===== PROVIDED DATA
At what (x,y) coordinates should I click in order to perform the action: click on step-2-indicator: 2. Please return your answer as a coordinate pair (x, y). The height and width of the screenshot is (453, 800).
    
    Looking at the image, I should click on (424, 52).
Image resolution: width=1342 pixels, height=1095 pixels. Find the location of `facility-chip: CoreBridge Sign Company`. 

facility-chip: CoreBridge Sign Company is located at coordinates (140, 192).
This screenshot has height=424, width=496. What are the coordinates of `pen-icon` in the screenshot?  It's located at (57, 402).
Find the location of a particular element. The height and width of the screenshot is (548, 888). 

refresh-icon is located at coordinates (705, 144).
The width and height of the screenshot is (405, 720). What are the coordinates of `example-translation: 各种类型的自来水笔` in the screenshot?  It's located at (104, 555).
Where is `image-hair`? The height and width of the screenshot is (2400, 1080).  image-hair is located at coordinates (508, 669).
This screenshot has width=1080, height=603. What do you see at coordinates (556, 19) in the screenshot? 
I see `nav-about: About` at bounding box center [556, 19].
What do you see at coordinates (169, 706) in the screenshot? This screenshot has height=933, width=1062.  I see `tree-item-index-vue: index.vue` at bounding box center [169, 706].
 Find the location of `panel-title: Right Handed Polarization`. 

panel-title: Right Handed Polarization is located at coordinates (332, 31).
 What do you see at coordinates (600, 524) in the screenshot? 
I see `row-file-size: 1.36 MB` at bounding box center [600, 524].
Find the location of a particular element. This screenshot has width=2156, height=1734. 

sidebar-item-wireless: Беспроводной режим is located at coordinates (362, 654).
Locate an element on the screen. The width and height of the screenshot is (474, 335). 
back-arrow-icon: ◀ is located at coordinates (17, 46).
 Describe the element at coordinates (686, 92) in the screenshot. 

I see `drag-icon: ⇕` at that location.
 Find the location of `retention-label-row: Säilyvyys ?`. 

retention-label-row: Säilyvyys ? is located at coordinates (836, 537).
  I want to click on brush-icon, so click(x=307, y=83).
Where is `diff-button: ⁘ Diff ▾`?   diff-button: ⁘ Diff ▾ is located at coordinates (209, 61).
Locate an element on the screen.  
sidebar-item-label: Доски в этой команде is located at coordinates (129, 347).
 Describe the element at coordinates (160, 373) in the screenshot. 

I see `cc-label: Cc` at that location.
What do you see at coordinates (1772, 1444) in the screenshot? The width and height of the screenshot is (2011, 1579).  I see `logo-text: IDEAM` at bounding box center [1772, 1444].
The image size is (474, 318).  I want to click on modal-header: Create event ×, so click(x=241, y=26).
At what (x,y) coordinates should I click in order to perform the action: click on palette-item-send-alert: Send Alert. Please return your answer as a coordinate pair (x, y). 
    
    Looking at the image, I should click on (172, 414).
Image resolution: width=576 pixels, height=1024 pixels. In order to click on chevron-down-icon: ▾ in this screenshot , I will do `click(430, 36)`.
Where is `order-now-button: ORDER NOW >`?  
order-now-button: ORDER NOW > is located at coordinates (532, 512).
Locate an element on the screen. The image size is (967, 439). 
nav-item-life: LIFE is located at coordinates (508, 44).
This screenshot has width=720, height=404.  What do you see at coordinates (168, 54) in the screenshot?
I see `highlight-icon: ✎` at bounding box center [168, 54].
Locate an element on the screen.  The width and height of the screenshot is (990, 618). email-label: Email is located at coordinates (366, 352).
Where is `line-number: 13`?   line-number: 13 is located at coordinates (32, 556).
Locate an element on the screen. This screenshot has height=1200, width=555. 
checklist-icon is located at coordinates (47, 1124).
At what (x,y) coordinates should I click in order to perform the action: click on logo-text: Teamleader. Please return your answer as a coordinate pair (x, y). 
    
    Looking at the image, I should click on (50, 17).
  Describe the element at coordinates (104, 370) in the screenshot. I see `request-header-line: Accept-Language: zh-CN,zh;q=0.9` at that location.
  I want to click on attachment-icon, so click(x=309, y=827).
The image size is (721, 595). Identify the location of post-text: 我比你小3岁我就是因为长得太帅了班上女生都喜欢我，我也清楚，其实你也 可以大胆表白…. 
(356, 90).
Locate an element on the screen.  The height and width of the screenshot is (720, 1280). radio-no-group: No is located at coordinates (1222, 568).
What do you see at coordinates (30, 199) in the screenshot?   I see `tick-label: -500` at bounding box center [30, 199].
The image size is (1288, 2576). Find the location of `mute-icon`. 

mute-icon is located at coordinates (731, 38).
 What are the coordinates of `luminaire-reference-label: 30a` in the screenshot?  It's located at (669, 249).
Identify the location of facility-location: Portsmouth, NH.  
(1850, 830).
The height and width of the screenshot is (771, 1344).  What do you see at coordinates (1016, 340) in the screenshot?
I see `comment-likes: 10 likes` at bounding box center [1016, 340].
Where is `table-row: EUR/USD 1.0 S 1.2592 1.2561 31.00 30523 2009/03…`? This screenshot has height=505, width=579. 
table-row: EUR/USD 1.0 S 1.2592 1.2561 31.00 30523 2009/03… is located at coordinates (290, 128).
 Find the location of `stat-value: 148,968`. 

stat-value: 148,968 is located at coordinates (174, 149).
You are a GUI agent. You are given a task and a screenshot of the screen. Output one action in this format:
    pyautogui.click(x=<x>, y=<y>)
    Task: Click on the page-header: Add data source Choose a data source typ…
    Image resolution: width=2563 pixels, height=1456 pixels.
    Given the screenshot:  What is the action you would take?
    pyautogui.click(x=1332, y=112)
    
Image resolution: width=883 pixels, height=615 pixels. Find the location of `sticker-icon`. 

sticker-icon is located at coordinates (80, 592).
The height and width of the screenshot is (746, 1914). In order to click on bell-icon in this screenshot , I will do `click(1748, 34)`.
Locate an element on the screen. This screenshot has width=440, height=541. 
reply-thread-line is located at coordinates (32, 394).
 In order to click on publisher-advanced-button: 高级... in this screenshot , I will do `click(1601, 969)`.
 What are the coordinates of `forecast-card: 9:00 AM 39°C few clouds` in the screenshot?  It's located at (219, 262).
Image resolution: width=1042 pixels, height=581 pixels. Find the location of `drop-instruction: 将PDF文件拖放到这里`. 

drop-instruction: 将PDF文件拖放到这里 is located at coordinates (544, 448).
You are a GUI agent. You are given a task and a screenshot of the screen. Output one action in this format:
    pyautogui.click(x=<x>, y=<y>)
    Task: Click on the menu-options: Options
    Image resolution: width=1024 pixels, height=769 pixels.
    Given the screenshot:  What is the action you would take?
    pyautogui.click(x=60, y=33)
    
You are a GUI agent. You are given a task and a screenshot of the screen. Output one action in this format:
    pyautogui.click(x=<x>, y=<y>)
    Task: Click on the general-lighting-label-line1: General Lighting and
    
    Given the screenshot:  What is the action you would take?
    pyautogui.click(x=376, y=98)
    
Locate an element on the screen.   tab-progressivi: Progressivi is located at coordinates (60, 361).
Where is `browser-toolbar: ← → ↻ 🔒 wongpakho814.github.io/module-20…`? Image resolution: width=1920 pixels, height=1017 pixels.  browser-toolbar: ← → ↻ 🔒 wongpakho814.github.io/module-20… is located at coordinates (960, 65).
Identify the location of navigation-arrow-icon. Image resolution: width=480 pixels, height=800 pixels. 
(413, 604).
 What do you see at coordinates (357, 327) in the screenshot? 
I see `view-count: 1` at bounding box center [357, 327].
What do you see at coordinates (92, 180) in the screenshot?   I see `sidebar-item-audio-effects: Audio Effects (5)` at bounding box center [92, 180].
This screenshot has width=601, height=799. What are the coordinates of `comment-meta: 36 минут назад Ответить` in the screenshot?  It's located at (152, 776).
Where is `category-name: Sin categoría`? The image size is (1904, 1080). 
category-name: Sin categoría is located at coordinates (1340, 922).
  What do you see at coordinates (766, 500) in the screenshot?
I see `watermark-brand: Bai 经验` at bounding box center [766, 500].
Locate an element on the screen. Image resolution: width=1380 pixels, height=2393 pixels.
==========
> _INSTRUCTION_: Copy the rows above word for word, from the line with "I want to click on brush-icon, so" to the line with "I want to click on attachment-icon, so", including both of those lines.

> _SOLUTION BELOW_:
  I want to click on brush-icon, so click(x=307, y=83).
Where is `diff-button: ⁘ Diff ▾`?   diff-button: ⁘ Diff ▾ is located at coordinates (209, 61).
Locate an element on the screen.  
sidebar-item-label: Доски в этой команде is located at coordinates (129, 347).
 Describe the element at coordinates (160, 373) in the screenshot. 

I see `cc-label: Cc` at that location.
What do you see at coordinates (1772, 1444) in the screenshot? The width and height of the screenshot is (2011, 1579).  I see `logo-text: IDEAM` at bounding box center [1772, 1444].
The image size is (474, 318).  I want to click on modal-header: Create event ×, so click(x=241, y=26).
At what (x,y) coordinates should I click in order to perform the action: click on palette-item-send-alert: Send Alert. Please return your answer as a coordinate pair (x, y). 
    
    Looking at the image, I should click on (172, 414).
Image resolution: width=576 pixels, height=1024 pixels. In order to click on chevron-down-icon: ▾ in this screenshot , I will do `click(430, 36)`.
Where is `order-now-button: ORDER NOW >`?  
order-now-button: ORDER NOW > is located at coordinates (532, 512).
Locate an element on the screen. The image size is (967, 439). 
nav-item-life: LIFE is located at coordinates (508, 44).
This screenshot has width=720, height=404.  What do you see at coordinates (168, 54) in the screenshot?
I see `highlight-icon: ✎` at bounding box center [168, 54].
Locate an element on the screen.  The width and height of the screenshot is (990, 618). email-label: Email is located at coordinates (366, 352).
Where is `line-number: 13`?   line-number: 13 is located at coordinates (32, 556).
Locate an element on the screen. This screenshot has height=1200, width=555. 
checklist-icon is located at coordinates (47, 1124).
At what (x,y) coordinates should I click in order to perform the action: click on logo-text: Teamleader. Please return your answer as a coordinate pair (x, y). 
    
    Looking at the image, I should click on (50, 17).
  Describe the element at coordinates (104, 370) in the screenshot. I see `request-header-line: Accept-Language: zh-CN,zh;q=0.9` at that location.
  I want to click on attachment-icon, so click(x=309, y=827).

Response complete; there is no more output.